2.1 ACE2、ACE、AT1和Mas在糖尿病大鼠肾脏组织中mRNA水平分析

2.1.1 ACE2、Mas在糖尿病大鼠肾脏组织中mRNA水平分析

图 1 ACE2、Mas在对照组和模型组大鼠肾脏中mRNA水平变化(n=8)Fig.1 Comparison of the renal exression levels of ACE2 and Mas mRNA between the control groups and the model groups (n=8)

由图1可知，与对照组相比，模型1组大鼠肾脏组织中ACE2和其Mas受体mRNA表达升高(对照组ACE2：1.63±0.30，模型组ACE2：1.81±0.74，P=0.07)和(对照组Mas：1.30±0.15，模型组Mas：1.51±0.19，P=0.085)，但无显著性差异。模型2组大鼠肾脏组织中ACE2 mRNA表达显著低于对照组(对照组：1.25±0.24，模型组： 0.32±0.01，P=0.032)，Mas受体mRNA表达无显著变化(对照组：1.24±0.30，模型组：1.49±0.08，P=0.083)。

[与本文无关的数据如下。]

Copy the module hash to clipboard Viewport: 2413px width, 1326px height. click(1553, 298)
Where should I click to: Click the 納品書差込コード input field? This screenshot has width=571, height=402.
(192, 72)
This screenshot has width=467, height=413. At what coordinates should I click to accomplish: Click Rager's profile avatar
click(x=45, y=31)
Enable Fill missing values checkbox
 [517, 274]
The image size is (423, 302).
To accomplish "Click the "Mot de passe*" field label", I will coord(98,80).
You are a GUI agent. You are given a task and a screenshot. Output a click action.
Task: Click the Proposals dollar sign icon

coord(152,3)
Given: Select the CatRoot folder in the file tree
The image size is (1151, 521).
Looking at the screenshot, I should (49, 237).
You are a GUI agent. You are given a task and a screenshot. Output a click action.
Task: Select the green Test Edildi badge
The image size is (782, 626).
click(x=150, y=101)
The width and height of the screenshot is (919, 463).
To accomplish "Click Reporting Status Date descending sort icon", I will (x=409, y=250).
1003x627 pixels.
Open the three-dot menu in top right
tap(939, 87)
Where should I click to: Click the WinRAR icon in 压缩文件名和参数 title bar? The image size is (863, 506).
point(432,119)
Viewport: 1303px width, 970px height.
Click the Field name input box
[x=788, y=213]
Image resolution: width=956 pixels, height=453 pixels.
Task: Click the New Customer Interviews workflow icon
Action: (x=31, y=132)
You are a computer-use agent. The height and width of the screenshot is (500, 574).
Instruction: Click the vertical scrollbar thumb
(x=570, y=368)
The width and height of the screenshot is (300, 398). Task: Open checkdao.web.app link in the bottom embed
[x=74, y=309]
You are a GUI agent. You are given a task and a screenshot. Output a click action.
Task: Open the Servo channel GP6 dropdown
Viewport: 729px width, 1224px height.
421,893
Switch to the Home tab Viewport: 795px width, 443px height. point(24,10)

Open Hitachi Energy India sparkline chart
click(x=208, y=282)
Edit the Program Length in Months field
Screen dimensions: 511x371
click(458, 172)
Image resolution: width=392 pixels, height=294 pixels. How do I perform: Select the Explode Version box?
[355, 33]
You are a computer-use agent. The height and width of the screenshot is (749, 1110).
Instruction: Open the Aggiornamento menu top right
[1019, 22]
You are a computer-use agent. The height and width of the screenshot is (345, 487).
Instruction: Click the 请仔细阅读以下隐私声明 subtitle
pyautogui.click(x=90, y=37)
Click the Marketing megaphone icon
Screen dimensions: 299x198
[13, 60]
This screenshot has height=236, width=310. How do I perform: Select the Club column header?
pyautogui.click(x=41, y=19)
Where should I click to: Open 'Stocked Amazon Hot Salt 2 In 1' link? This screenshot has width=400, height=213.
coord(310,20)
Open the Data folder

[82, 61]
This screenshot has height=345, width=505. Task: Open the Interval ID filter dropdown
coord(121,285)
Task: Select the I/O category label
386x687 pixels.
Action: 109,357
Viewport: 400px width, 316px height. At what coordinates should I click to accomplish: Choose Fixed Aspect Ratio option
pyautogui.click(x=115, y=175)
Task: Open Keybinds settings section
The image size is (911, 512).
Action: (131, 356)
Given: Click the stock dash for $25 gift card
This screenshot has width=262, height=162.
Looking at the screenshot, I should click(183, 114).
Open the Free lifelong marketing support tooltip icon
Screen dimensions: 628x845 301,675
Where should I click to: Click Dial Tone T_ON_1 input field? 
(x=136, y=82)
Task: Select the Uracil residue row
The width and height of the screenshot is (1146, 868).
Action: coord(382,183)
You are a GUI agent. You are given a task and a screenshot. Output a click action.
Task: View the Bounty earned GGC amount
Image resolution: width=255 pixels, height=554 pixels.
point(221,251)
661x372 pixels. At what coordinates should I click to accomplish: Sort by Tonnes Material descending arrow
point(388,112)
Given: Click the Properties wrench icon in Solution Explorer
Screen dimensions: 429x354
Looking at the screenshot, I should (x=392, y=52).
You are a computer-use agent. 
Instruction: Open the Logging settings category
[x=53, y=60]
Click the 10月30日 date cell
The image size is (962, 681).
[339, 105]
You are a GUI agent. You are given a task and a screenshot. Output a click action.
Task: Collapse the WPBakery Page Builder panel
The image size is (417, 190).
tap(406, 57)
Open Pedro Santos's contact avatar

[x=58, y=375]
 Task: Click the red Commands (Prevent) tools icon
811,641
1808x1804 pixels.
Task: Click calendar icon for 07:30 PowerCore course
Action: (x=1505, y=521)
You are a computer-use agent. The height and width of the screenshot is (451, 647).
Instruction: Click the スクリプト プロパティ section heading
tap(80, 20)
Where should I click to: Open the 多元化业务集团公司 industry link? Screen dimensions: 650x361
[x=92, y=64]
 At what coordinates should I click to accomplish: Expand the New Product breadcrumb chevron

2.1.2 ACE、AT1在糖尿病大鼠肾脏组织中mRNA水平分析

图 2 ACE、AT1在对照组和模型组大鼠肾脏中mRNA水平变化(n=8)Fig.2 Comparison of the renal expression levels of ACE and AT1 mRNA between the control groups and the model groups (n=8)

由图2可知，与对照1组相比，模型1组大鼠肾脏ACE mRNA表达升高，无显著性差异(模型组：1.17±0.42，对照组：1.20±0.21，P=0.92)，AT1 mRNA表达下降 (对照组：1.05±0.13，模型组：0.76±0.05，P=0.15)；模型2组大鼠肾脏组织中ACE mRNA的表达升高，差异显著 (对照组：1.09±0.19，模型组：1.52±0.07，P=0.008)，AT1受体有同样升高趋势，无显著性差异(对照组：1.15±0.25，模型组：1.29±0.31，P=0.12)。

2.2 ACE mRNA/ACE2 mRNA比值分析

由表2可知，与对照组相比，模型1组大鼠肾脏组织中ACE mRNA/ACE2 mRNA降低，而模型2组中两者的比值与对照2组相比极显著升高(P＜0.01)，提示在糖尿病肾损伤15d(模型1组)时ACE2的表达占优势，而在30d(模型2组)时ACE mRNA表达占优势。

表2 对照组和模型组大鼠肾脏ACE/ACE2 mRNA的比较(n=8)Table 2 Comparison of ACE/ACE2 mRNA expression ratio between the control groups and the model groups (n=8)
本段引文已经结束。